Two thirds of all interactions between friends now take place electronically, a study has revealed. Research into the ways in which we maintain modern friendships found time spent actually talking on the phone or meeting in person pales in comparison to the volume of texts, emails and social media contact.
The study, of 2000 adults aged 18-35, found the average adult now carries out 65% of their communication electronically via 140 texts, 72 Facebook interactions and 40 emails per month to friends and family.
Remarkably though, around half of us haven’t spoken to our closest friend on the phone for over a month, with contact maintained through an endless stream of electronic messaging.
The research, which was commissioned by print and post specialist Docmail, found one in four feel they rely too heavily on electronic media when it comes to staying in touch.
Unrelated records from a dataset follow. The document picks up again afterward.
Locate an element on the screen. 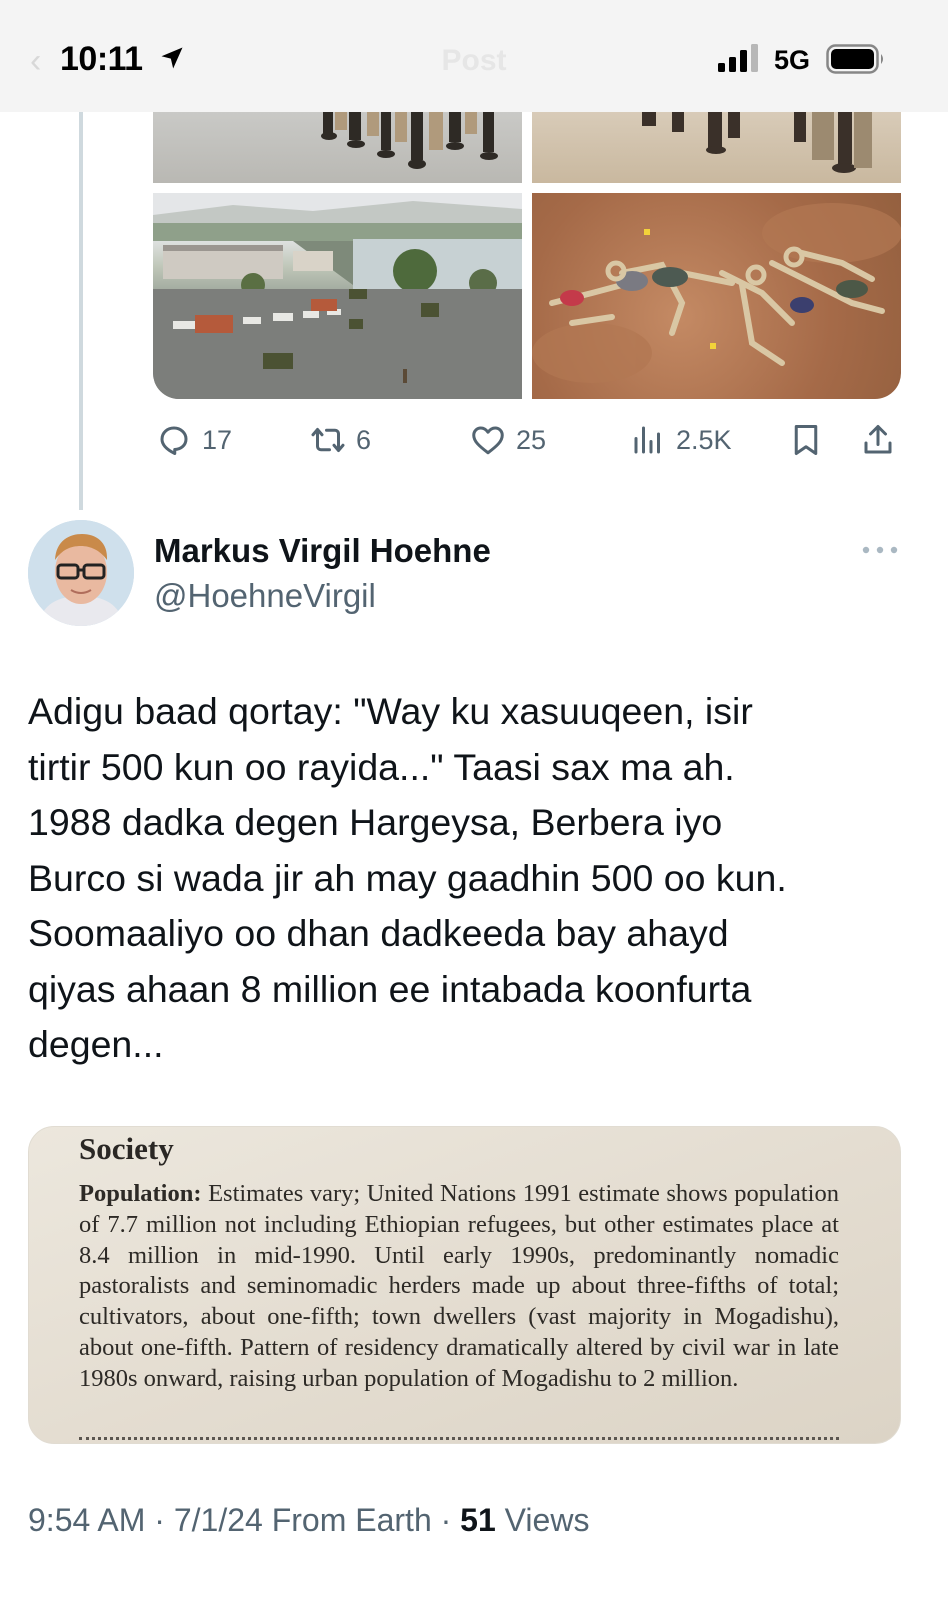 The image size is (948, 1600). repost-icon is located at coordinates (328, 440).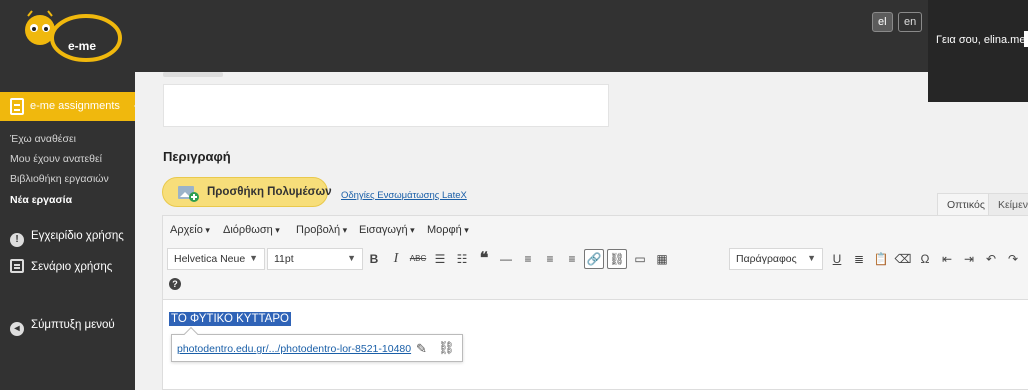 The height and width of the screenshot is (390, 1028). What do you see at coordinates (462, 259) in the screenshot?
I see `numbered-list-icon: ☷` at bounding box center [462, 259]. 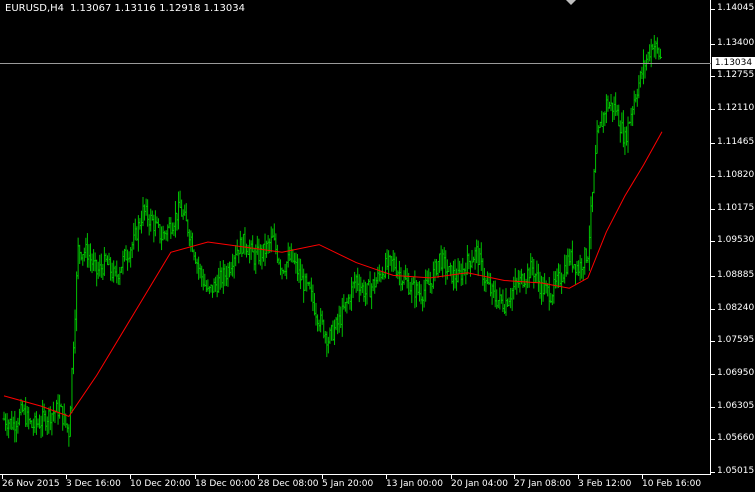 What do you see at coordinates (672, 484) in the screenshot?
I see `time-tick-label: 10 Feb 16:00` at bounding box center [672, 484].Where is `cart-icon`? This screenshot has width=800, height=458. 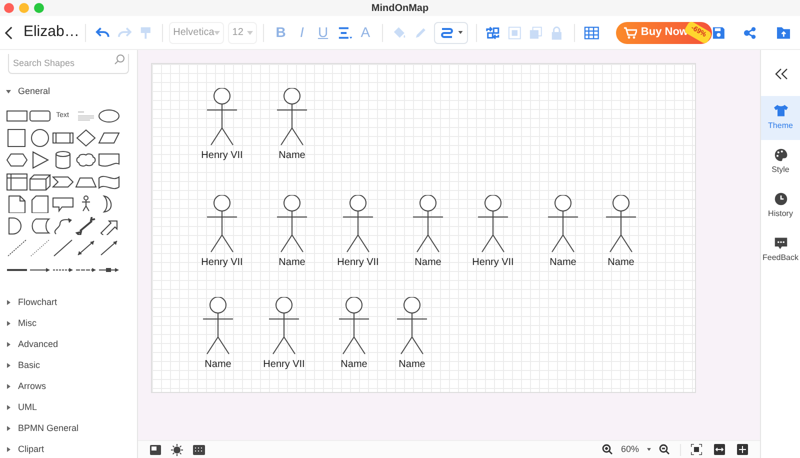
cart-icon is located at coordinates (630, 32).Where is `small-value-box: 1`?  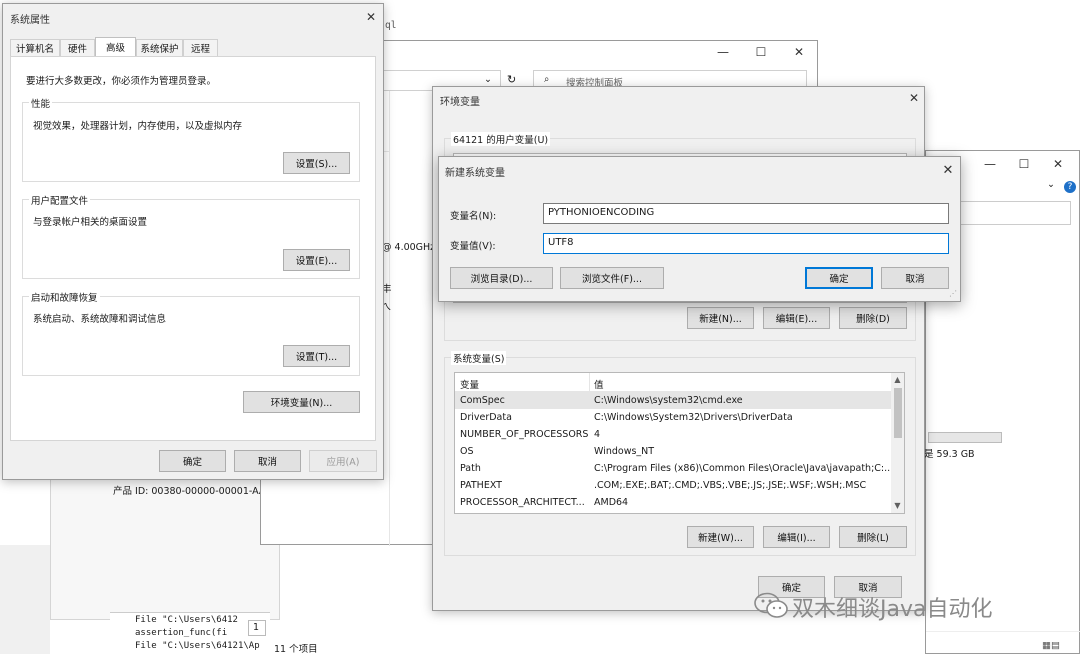 small-value-box: 1 is located at coordinates (257, 628).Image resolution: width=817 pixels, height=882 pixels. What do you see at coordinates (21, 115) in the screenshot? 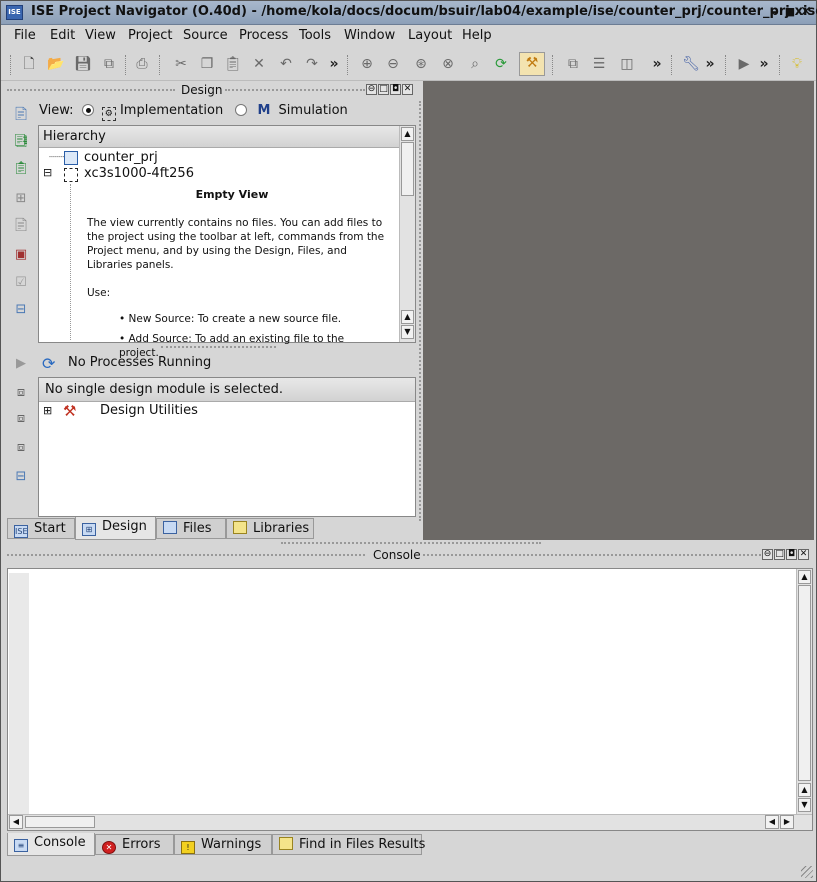
I see `new-source-icon: 📄︎` at bounding box center [21, 115].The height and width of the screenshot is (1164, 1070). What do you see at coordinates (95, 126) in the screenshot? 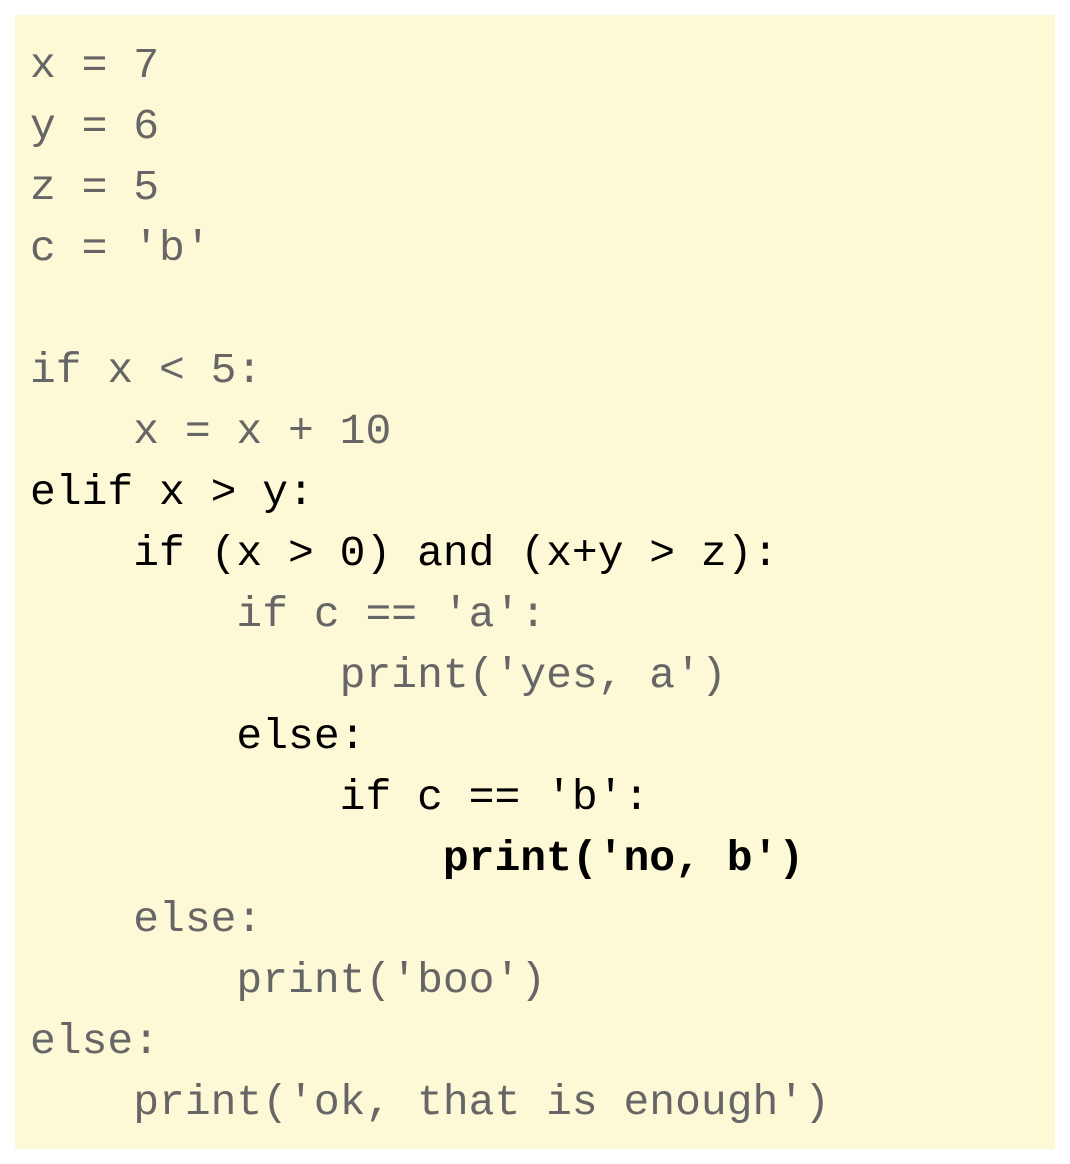
I see `code-line-2: y = 6` at bounding box center [95, 126].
Dave Broadway of Docmail said:
”It’s clear to see that there is a heavy reliance on digital communication and that for the most part this enhances and adds value to our friendships.
”But the results show that many of us feel we rely on it too much and that it’s actually changing the dynamics of our relationships.
”While we may be in more constant contact and have the ability to share and bring visual elements to our conversations, the time we spend speaking on the phone or even making the effort to see each other face to face is in decline.”
Nearly two thirds (63%) of those polled have people they consider friends but only ever contact via text or on Facebook.
One third said they never go an hour without some sort of interaction with friends via Facebook, instant chat or text.
Indeed, more than half the study say their conversations are almost never ending, with texts or Facebook posts going back and forth over a period of days.
A text-happy 45% actually have someone they feel they are permanently in contact with due to the sheer volume of electronic exchanges, but two thirds feel the amount of online interaction fails to enhance their friendships and the same number feel they do not see people face to face enough.
In fact, 40% hadn’t seen their closest friend in over a month and more than half hadn’t managed a phone conversation.
The shift away from talking on the phone was clear, with a third of Brits claiming they don’t like talking on the phone, even with friends.
As a result, social media is becoming integral to our relationships – remarkably, a quarter of us believe you cannot sustain a friendship in modern times without the use of Facebook.
However, despite the hesitance in talking on the phone and reduced face to face contact, when it comes to sentiment, traditional methods still reign supreme.
If thanking someone or wanting to express something sincerely, many believe talking face to face or sending a proper parcel or thank you note are still the best ways to deliver the strongest impact.
While many of those polled said they valued a letter from a friend or package in the post far more than any text, email or social media post received.
Dave Broadway added:
”It seems that there is an increasing trend to avoid talking on the phone and instead text or use social media. It raises the argument of what matters more, the amount of communication or the quality?
”The results show that when it comes to showing real meaning or wishing to display genuine sentiment, electronic or online tools aren’t adequate and that traditional methods like receiving something in the post or face to face contact will always be regarded as more meaningful.”